QUEUES in the A&E WAITING ROOM
RECORD NUMBERS OF PEOPLE ARE BEING FORCED TO WAIT LONGER THAN 4 HOURS FOR MEDICAL TREATMENT
ONE patient in eight who attend A&E waits more than four hours - the worst rate in at least a decade. At the same time, experts have warned that maintaining standards of care is becoming “unsustainable” thanks to increasing demand and cuts to funding.
NHS targets state that 95 per cent of patients arriving in A&E should be admitted, transferred, or discharged within four hours.
But A&Es in England and Wales are currently falling far short of this - just 88 per cent of patients were seen within four hours in 2017/18. It means some three million patients were not seen within the four hour target in the last year. In fact, the rate of patients seen within four hours has plummeted over the last 10 years. In 2007/08 - under a Labour government - just one in every 45 patients had to wait for more than four hours to be admitted, transferred or discharged.

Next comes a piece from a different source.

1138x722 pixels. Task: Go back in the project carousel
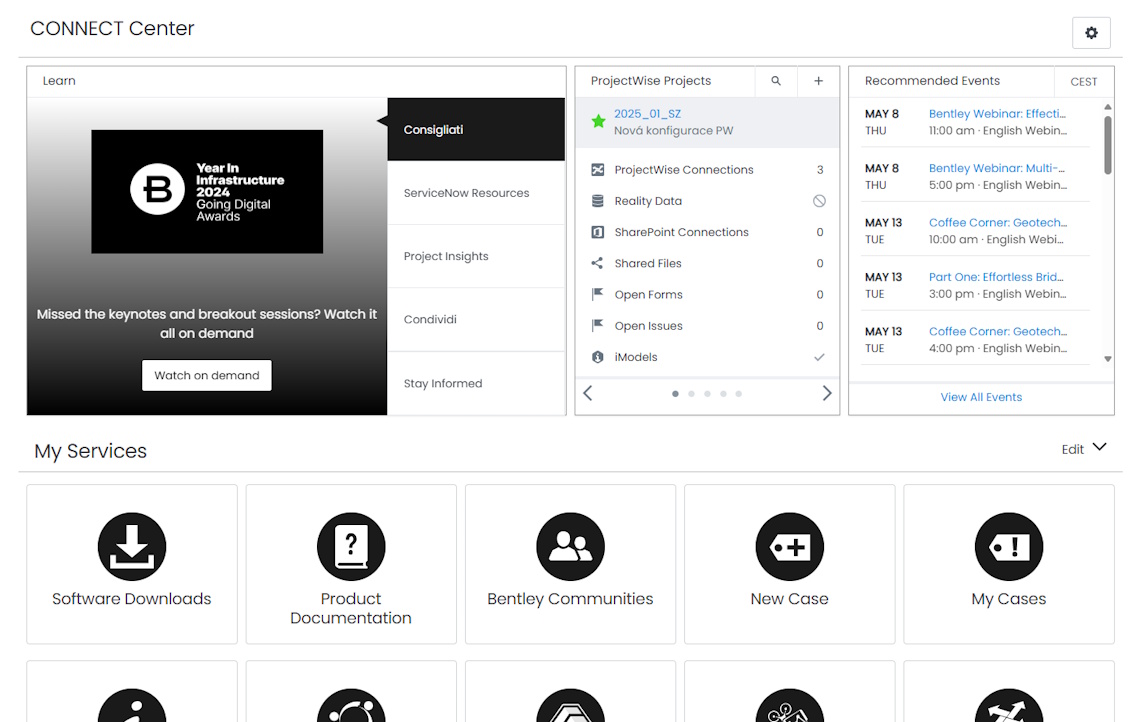click(587, 393)
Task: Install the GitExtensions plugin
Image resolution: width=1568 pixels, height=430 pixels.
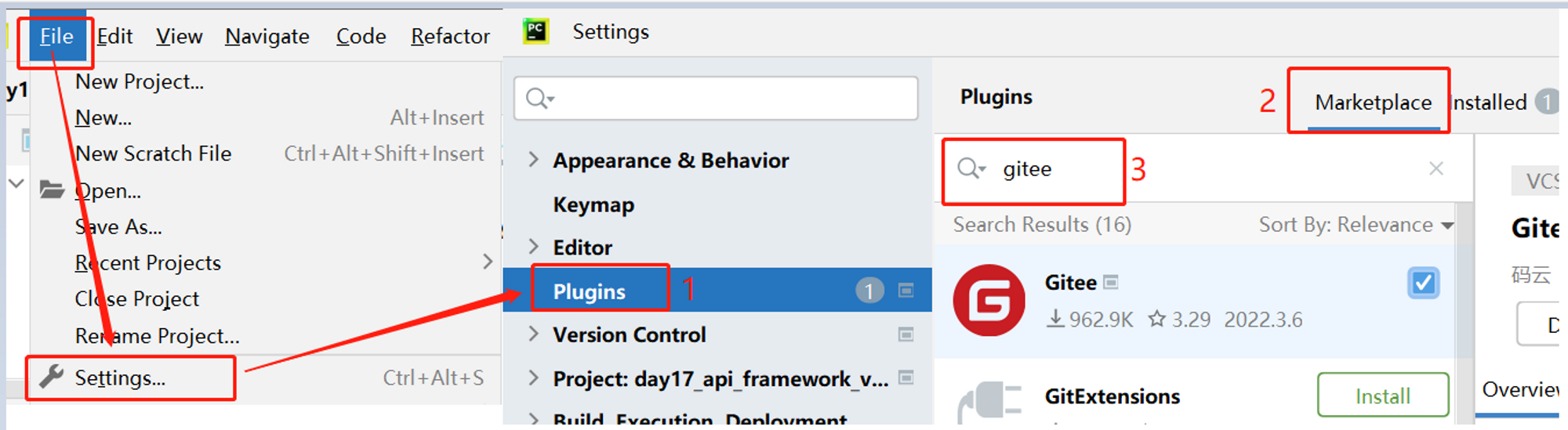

Things were improving, as the figure rose to one in every 46 patients in 2008/09 and one in every 49 by 2009/10.
But the 2010 general election saw Labour ousted, making way for the Tory and Lib Dem coalition government.

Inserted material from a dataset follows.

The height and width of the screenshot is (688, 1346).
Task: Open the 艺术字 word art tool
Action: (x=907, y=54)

After this the rate started falling, and one in every 33 patients was not seen within the four hour time frame in 2010/11. It’s been dropping year on year ever since.

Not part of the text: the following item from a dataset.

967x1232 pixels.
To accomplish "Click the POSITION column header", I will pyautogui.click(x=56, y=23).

In March this year consultants from 68 hospitals in England and Wales wrote to Theresa May raising concerns over the safety of their crowded A&E departments.
In April, the NHS announced it was suspending its four-hour A&E target until 2019.
Tim Gardner, senior policy fellow at charity The Health Foundation, said: “The current pressure on A&E departments is a result of the combination of increasing demand from more patients with more complex conditions, funding pressures and a lack of capacity in primary and social care services.
“Doctors, nurses and other NHS staff continue to go to huge efforts to maintain standards of care in the most challenging of circumstances, but this is unsustainable.
“There is no single solution for the growing pressures being felt in emergency departments up and down the country, but the immediate focus must be on the prime minister’s upcoming announcement of a new funding settlement for the NHS. “To secure some modest improvements in NHS services, funding increases of nearer 4% on average a year would be required over the medium term, with 5% annual increases in the short run. “This will be crucial for halting the deteriorations in A&E performance and to support the NHS to make the improvements that everyone would wish to see.”